Stated problem. Starting at the beginning of the data and ending at the line that contains "coord(516,296)", rewrite every line, requests included, with each coordinate in the answers scaled by 1.1 and rounded to a whole number, halves rounded up. Leave all other numbers as they are.

Materials provided.
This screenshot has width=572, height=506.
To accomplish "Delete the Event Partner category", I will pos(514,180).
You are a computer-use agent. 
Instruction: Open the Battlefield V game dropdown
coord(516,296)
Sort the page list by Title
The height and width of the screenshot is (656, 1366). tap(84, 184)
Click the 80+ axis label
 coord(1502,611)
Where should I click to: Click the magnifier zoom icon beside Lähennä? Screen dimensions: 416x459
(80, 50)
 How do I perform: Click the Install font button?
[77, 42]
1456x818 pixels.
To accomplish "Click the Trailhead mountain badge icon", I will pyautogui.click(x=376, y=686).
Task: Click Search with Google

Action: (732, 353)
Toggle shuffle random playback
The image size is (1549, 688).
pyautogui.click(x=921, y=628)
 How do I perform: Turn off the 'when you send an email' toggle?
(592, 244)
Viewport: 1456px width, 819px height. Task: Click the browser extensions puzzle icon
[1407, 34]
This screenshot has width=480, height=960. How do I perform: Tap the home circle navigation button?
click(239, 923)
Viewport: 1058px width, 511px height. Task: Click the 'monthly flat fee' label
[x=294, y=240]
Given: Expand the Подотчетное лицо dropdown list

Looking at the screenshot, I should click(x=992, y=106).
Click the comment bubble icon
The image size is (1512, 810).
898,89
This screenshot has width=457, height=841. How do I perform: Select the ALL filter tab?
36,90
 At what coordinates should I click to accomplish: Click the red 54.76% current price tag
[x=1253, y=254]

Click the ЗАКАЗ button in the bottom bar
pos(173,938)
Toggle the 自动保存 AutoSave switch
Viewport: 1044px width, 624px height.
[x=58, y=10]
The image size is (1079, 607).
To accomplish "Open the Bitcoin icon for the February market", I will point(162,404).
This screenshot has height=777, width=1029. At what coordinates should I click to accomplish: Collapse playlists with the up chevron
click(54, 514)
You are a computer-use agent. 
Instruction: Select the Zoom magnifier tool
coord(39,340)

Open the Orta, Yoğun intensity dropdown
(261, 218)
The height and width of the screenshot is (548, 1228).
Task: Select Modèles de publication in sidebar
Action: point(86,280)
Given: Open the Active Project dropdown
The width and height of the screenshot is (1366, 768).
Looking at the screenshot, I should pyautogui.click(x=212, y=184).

Output for this exercise.
This screenshot has width=572, height=506.
To accomplish "Delete the Event Partner category", I will pos(565,198).
You are a computer-use agent. 
Instruction: Open the Battlefield V game dropdown
coord(568,326)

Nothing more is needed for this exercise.